*** Dataset excerpts ***
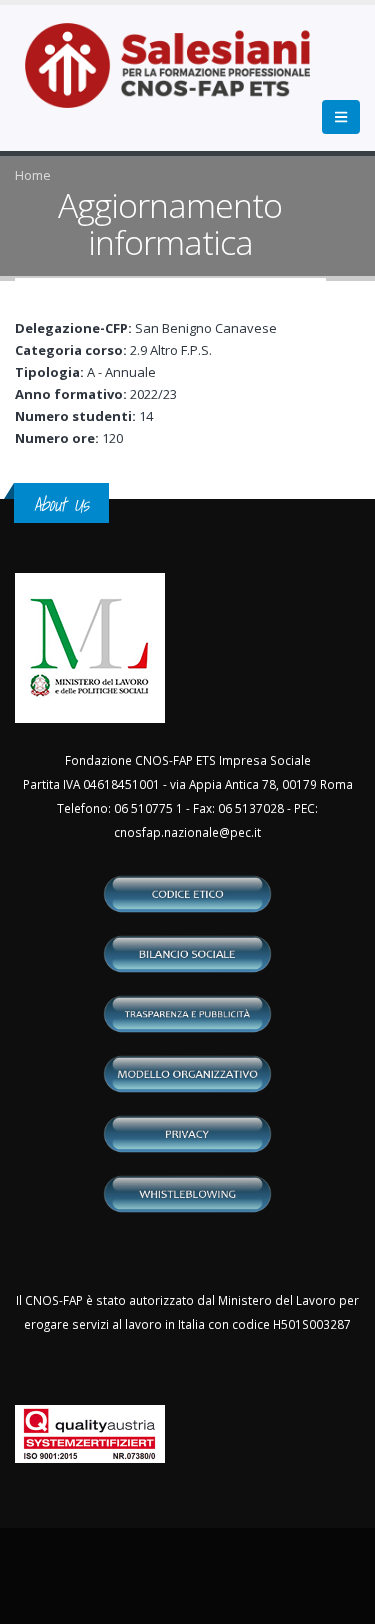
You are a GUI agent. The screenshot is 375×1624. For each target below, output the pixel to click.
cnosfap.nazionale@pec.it (187, 832)
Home (33, 175)
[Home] (179, 76)
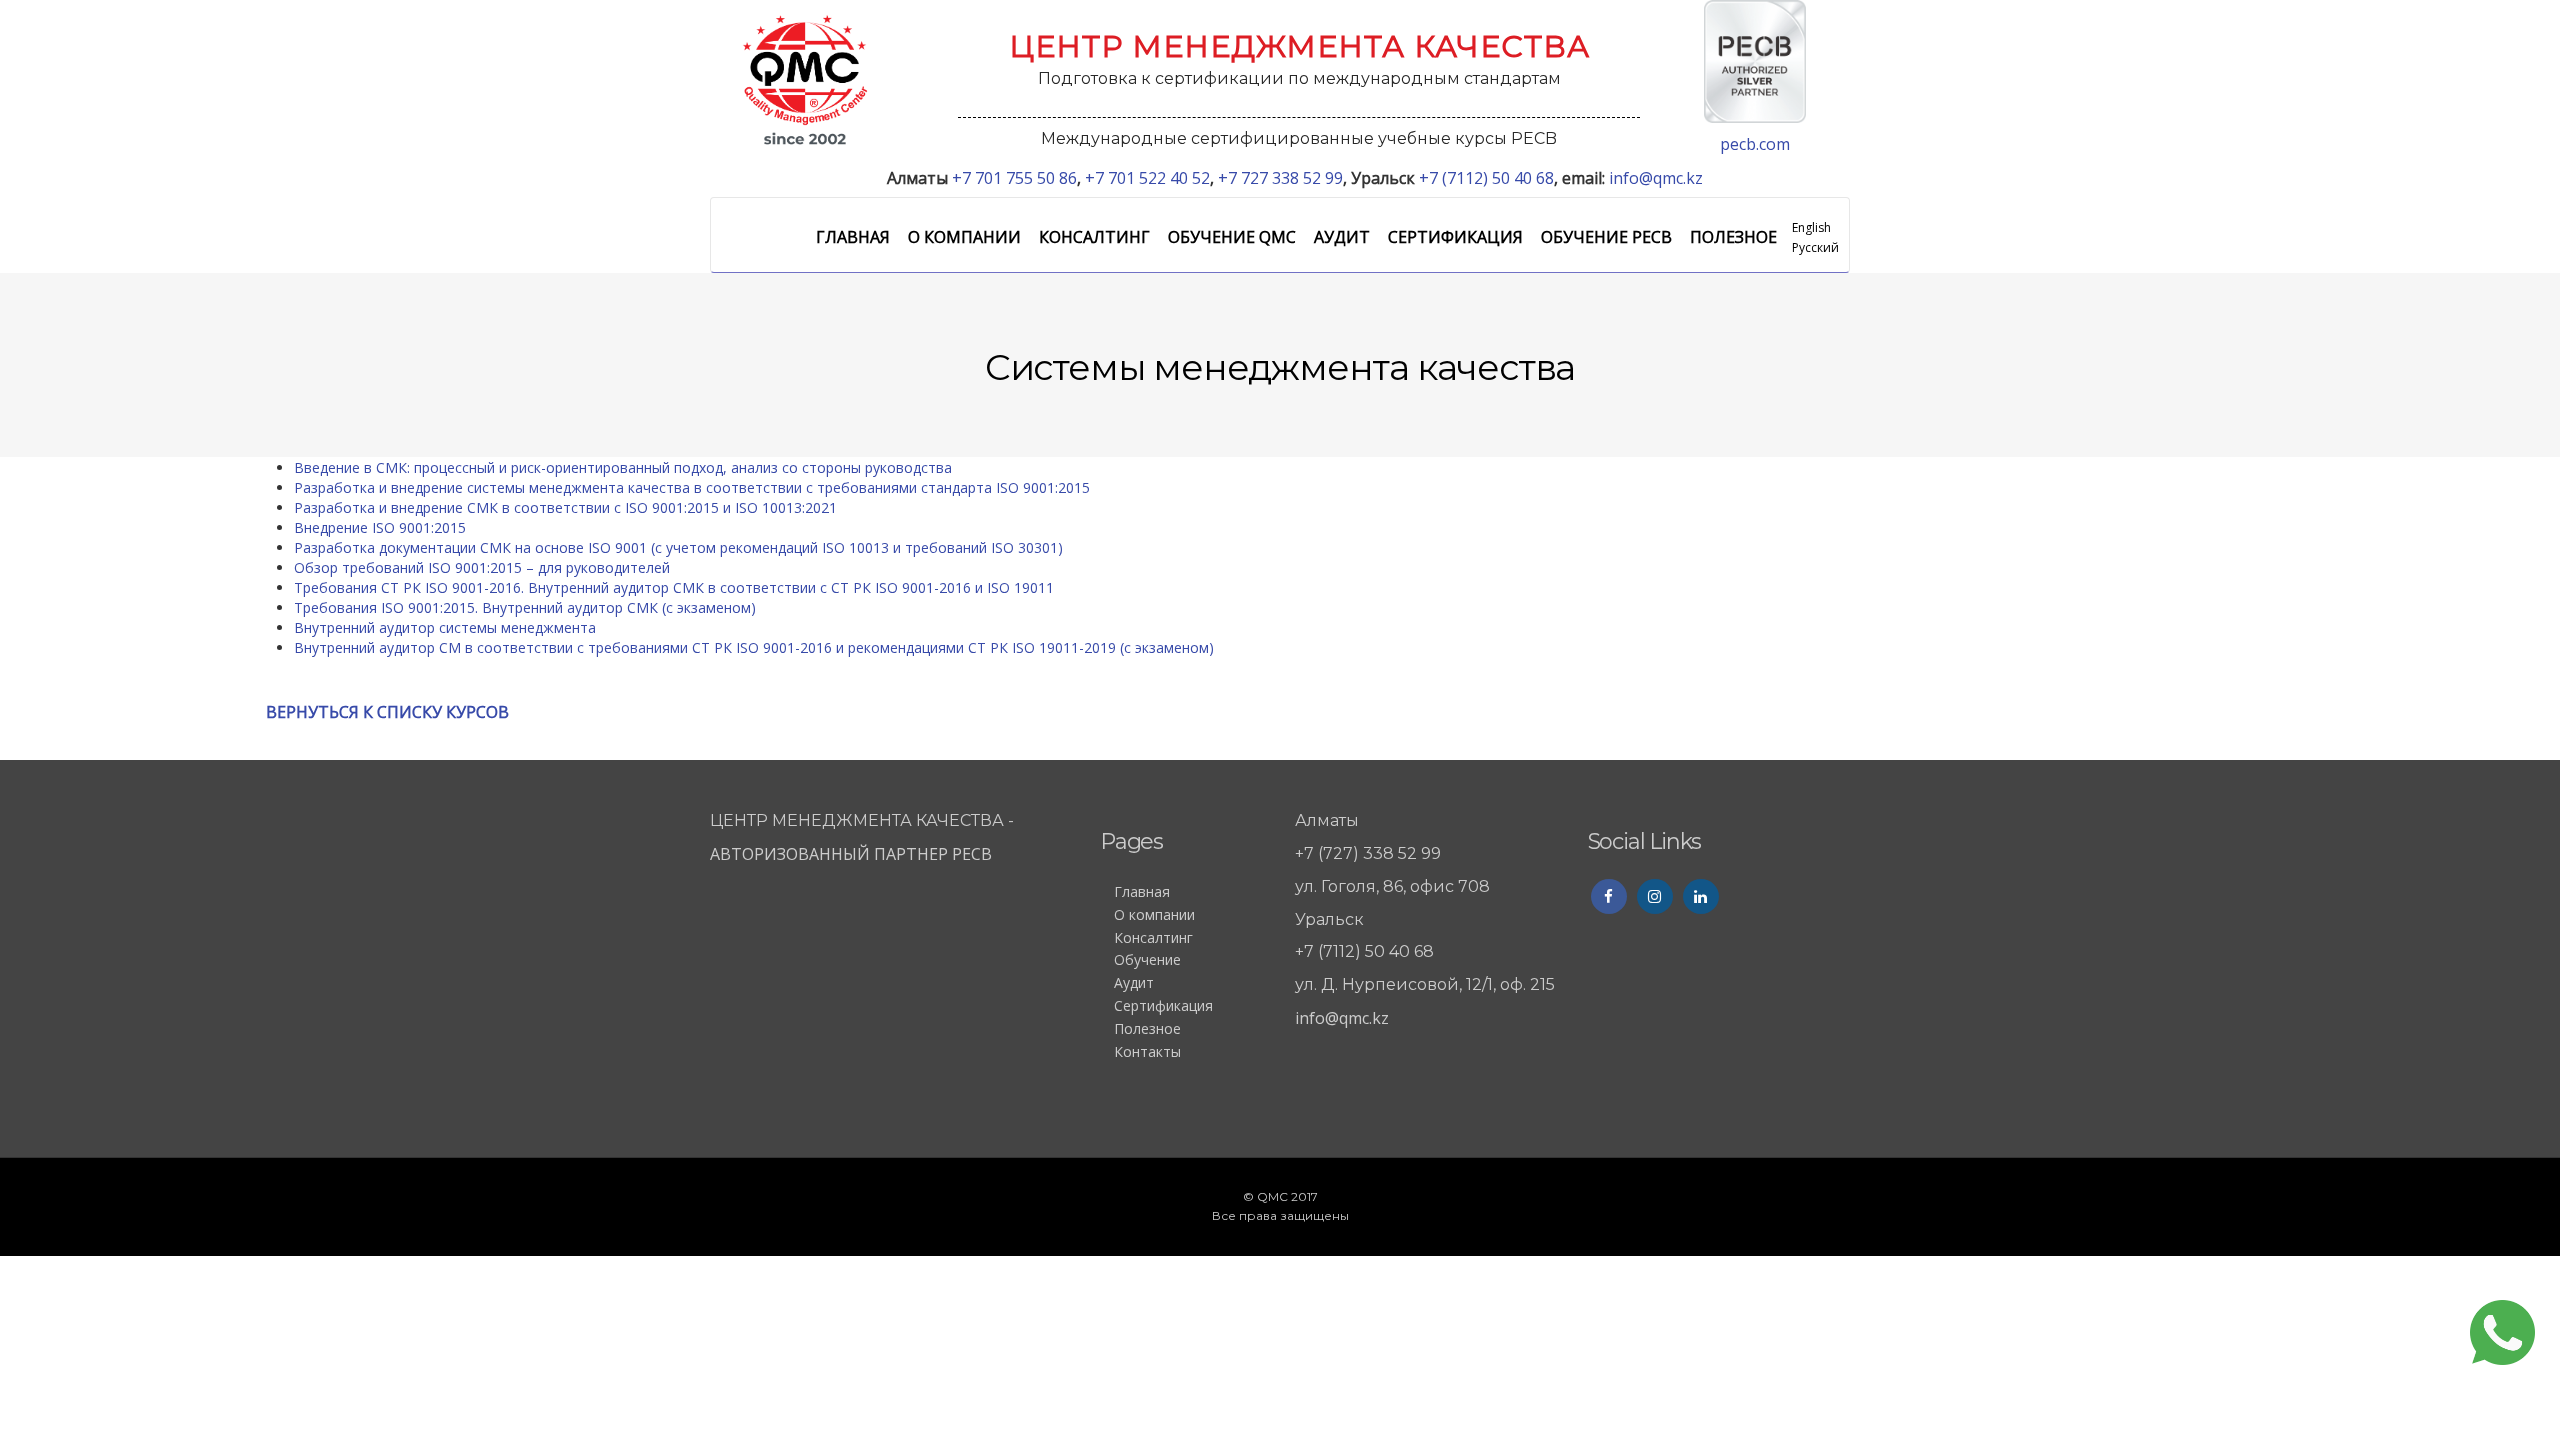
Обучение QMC (1232, 237)
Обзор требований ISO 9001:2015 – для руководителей (482, 567)
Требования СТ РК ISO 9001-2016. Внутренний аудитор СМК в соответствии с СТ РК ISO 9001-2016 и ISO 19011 (674, 587)
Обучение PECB (1606, 237)
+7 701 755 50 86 (1014, 178)
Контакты (1147, 1051)
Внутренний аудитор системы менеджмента (445, 627)
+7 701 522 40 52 (1147, 178)
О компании (964, 237)
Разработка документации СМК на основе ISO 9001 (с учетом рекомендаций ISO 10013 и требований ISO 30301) (678, 547)
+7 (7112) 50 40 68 (1486, 178)
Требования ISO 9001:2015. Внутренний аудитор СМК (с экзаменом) (525, 607)
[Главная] (805, 78)
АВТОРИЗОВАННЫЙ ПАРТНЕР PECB (853, 854)
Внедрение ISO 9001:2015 (380, 527)
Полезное (1733, 237)
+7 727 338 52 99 (1280, 178)
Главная (853, 237)
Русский (1815, 247)
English (1811, 227)
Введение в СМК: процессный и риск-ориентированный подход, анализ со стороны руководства (623, 467)
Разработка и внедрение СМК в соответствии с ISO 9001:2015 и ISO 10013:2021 (565, 507)
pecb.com (1755, 144)
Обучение (1147, 959)
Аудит (1342, 237)
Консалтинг (1094, 237)
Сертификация (1455, 237)
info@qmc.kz (1656, 178)
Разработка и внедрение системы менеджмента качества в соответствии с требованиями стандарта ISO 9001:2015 (692, 487)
*** End of Dataset excerpts ***
= Exercise details =
Scan the data above and copy each line containing the word "Обучение".

= Reply =
Обучение QMC (1232, 237)
Обучение PECB (1606, 237)
Обучение (1147, 959)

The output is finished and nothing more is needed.